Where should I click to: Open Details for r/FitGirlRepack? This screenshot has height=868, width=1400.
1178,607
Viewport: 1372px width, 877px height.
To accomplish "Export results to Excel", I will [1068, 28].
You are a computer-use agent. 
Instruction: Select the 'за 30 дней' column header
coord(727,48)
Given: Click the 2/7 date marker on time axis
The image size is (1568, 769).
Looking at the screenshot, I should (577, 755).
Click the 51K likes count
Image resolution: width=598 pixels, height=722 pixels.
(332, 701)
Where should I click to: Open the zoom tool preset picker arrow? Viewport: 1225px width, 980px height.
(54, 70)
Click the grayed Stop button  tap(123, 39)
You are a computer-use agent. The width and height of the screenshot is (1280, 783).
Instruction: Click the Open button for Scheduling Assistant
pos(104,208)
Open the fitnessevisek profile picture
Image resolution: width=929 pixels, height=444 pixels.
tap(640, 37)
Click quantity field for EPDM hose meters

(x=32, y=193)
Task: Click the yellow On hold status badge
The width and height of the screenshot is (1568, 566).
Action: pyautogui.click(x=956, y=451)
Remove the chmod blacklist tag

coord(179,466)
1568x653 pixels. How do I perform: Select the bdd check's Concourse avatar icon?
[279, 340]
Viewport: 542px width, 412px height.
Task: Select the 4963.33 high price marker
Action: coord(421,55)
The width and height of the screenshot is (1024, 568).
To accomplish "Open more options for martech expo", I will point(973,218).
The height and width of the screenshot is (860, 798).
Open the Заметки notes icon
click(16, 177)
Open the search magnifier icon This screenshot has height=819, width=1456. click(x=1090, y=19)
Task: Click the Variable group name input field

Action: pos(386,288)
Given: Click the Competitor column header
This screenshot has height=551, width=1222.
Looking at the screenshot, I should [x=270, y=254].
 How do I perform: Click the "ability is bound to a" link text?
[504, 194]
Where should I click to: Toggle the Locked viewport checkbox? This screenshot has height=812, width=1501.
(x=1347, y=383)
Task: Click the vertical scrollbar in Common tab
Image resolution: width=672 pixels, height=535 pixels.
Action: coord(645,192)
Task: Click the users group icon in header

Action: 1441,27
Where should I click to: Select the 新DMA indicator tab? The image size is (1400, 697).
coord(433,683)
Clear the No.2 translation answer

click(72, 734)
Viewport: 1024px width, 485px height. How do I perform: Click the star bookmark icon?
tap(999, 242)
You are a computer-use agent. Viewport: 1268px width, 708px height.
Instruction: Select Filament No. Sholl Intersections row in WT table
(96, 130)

+ + + +

## What to do
Reproduce, word for word, the lines of the data from the one that contains "This screenshot has height=551, width=1222." to the end, both ends included.

## Reply
This screenshot has height=551, width=1222.
Looking at the screenshot, I should [x=270, y=254].
 How do I perform: Click the "ability is bound to a" link text?
[504, 194]
Where should I click to: Toggle the Locked viewport checkbox? This screenshot has height=812, width=1501.
(x=1347, y=383)
Task: Click the vertical scrollbar in Common tab
Image resolution: width=672 pixels, height=535 pixels.
Action: coord(645,192)
Task: Click the users group icon in header

Action: 1441,27
Where should I click to: Select the 新DMA indicator tab? The image size is (1400, 697).
coord(433,683)
Clear the No.2 translation answer

click(72, 734)
Viewport: 1024px width, 485px height. How do I perform: Click the star bookmark icon?
tap(999, 242)
You are a computer-use agent. Viewport: 1268px width, 708px height.
Instruction: Select Filament No. Sholl Intersections row in WT table
(96, 130)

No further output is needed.